About 200 BC the city Istakhr (properly Estakhr), five kilometers north of Persepolis, was the seat of the local governors. From there the foundations of the second great Persian Empire were laid, and there Istakhr acquired special importance as the center of priestly wisdom and orthodoxy. The Sassanian kings have covered the face of the rocks in this neighborhood, and in part even the Achaemenian ruins, with their sculptures and inscriptions. They must themselves have been built largely there, although never on the same scale of magnificence as their ancient predecessors. The Romans knew as little about Istakhr as the Greeks had known about Persepolis—and this despite the fact that for four hundred years the Sassanians maintained relations, friendly or hostile, with the empire.
At the time of the Arabian conquest, Istakhr offered a desperate resistance. The city was still a place of considerable importance in the first century of Islam, although its greatness was speedily eclipsed by the new metropolis Shiraz. In the 10th century, Istakhr dwindled to insignificance, as may be seen from the descriptions of Istakhri, a native (c. 950), and of Mukaddasi (c. 985). During the following centuries, Istakhr gradually declined, until, as a city, it ceased to exist.

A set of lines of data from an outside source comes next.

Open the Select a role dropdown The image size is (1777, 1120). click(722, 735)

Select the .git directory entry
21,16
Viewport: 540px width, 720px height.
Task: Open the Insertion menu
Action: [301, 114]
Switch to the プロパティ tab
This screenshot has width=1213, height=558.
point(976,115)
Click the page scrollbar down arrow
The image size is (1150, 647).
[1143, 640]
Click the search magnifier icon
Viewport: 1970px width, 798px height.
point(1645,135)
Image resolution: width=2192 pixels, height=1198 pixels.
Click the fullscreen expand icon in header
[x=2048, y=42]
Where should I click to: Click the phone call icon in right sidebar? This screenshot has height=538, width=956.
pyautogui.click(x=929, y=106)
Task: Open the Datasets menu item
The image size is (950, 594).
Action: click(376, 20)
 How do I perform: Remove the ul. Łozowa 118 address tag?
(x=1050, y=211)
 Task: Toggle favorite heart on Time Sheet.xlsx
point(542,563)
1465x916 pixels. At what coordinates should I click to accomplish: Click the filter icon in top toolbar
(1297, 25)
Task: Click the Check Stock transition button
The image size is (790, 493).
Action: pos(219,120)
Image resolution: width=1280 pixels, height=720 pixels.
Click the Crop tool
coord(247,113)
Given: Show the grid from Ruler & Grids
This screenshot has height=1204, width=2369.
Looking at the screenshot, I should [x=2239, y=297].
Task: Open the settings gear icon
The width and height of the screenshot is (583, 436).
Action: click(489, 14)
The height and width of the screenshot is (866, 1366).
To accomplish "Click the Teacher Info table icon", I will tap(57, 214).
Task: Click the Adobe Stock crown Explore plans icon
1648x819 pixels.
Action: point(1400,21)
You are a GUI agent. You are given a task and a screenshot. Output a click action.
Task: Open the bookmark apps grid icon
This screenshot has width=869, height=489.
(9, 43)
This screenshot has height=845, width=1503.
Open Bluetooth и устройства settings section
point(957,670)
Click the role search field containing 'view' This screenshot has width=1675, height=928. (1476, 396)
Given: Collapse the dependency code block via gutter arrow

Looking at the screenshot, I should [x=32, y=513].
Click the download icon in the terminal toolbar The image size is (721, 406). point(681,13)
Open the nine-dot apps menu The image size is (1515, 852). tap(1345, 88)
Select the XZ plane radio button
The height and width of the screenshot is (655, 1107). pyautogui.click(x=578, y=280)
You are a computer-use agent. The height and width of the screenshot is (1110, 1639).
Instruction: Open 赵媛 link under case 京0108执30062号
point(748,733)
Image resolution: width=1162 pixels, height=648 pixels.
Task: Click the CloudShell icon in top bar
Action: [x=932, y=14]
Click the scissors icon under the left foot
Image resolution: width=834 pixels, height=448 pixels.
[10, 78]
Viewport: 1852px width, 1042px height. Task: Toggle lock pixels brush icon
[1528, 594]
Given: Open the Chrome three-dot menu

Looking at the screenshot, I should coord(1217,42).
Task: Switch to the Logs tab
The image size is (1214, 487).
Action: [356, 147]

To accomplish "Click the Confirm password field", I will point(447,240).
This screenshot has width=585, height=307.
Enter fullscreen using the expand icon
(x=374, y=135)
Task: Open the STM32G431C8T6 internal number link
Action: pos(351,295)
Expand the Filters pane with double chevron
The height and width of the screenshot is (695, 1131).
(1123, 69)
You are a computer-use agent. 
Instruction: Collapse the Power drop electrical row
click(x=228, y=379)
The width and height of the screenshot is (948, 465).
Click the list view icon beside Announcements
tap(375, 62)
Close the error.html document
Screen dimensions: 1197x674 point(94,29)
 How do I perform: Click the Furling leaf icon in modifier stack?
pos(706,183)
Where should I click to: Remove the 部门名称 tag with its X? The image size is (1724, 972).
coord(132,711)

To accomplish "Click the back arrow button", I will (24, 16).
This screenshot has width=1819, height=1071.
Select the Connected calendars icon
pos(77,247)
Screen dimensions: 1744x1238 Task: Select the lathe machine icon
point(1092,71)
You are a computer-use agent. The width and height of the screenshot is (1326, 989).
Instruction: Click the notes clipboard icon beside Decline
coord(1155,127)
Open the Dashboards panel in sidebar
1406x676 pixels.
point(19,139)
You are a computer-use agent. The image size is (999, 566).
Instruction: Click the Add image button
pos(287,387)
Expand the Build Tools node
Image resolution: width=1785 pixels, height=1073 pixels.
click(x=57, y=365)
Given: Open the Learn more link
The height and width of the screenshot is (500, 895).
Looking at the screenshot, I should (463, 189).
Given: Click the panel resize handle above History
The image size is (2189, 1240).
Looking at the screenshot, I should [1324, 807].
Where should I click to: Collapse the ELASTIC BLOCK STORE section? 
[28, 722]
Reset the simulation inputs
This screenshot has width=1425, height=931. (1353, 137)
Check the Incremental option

In 1618, García de Silva Figueroa, King Philip III of Spain's ambassador to the court of Shah Abbas, the Safavid Monarch, was the first Western traveler to correctly identify the ruins of Takht-e Jamshid as the location of Persepolis.The Dutch traveler Cornelis de Bruijn visited Persepolis in 1704. He was the first westerner who made drawings of Persepolis. The fruitful region was covered with villages till the frightful devastation in the 18th century; and even now it is, comparatively speaking, well cultivated. The "castle of Istakhr" played a conspicuous part several times during the Muslim period as a strong fortress. It was the middlemost and the highest of the three steep crags which rise from the valley of the Kur, at some distance to the west or northwest of Nakshi Rustam.
French voyagers Eugène Flandin and Pascal Coste are among the first to provide not only a literary review of the structure of Persepolis but also to create some of the best and earliest visual depictions of its structure. In their publications in Paris in 1881 and 1882, titled "Voyages en Perse de MM. Eugene Flanin peintre et Pascal Coste architect" the authors provide some 350 ground breaking illustrations of Persepolis.When years later Pietro della Valle visits Persepolis in 1621 he notices that of the original columns described by Flandin and Coste only 25 of the 72 original columns were standing either due to vandalism or natural processes. French influence and interest in Persia's archeological findings would not end until time of Reza Shah where such distinguished figures as Andrea Goddard helped create Iran's first heritage museum.